Ipomoea aquatica is most commonly grown in east, south, and southeast Asia. It flourishes naturally in waterways, and requires little if any care. It is used extensively in Indonesian, Burmese, Thai, Lao, Cambodian, Malay, Vietnamese, Filipino, and Chinese cuisine, especially in rural or kampung (village) areas. The vegetable is also extremely popular in Taiwan, where it grows well.

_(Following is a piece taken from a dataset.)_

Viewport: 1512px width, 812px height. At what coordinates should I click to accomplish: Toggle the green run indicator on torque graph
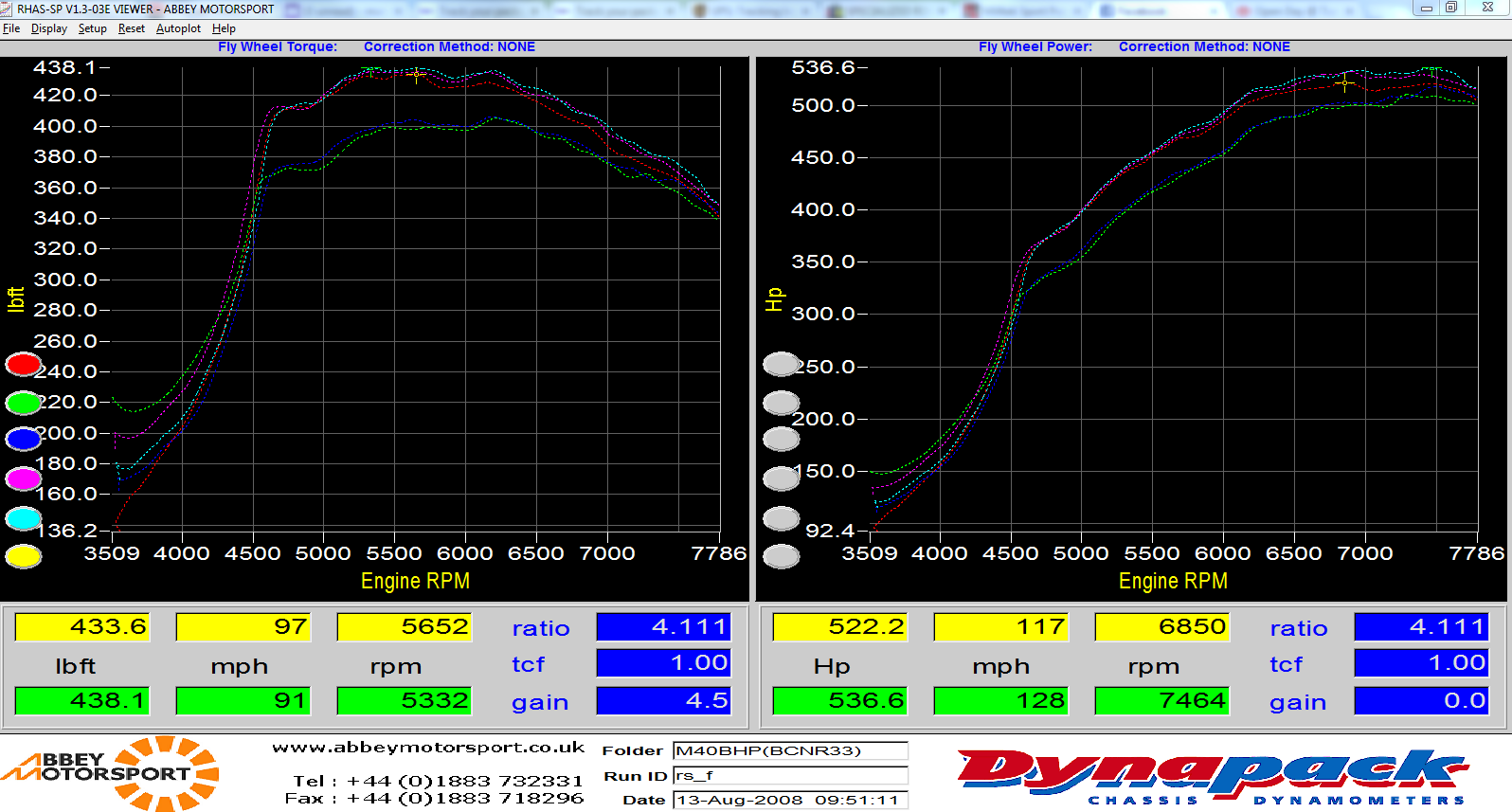click(x=24, y=403)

During the Japanese occupation of Singapore in World War II, the vegetable grew remarkably easily in many areas, and became a popular wartime crop.

Water spinach has been found to be cultivated in the following countries:

- Australia
- Bangladesh
- Burma
- Cambodia
- China
- Fiji
- India
- Maldives
- Indonesia
- Japan
- Malaysia
- Nepal
- New Guinea
- Philippines
- Sri Lanka
- Taiwan
- Thailand
- Vietnam

In the United States, it is cultivated in California, Florida, Hawaii, Texas, Arizona, and the U.S. Virgin Islands. It is also found in Africa and in its wild form; it is collected and used by the Sambaa people in Tanzania.

Water spinach is also potentially suitable for cultivation in greenhouses in more temperate regions.

In non-tropical areas, it is easily grown in containers given enough water in a bright sunny location. It readily roots from cuttings.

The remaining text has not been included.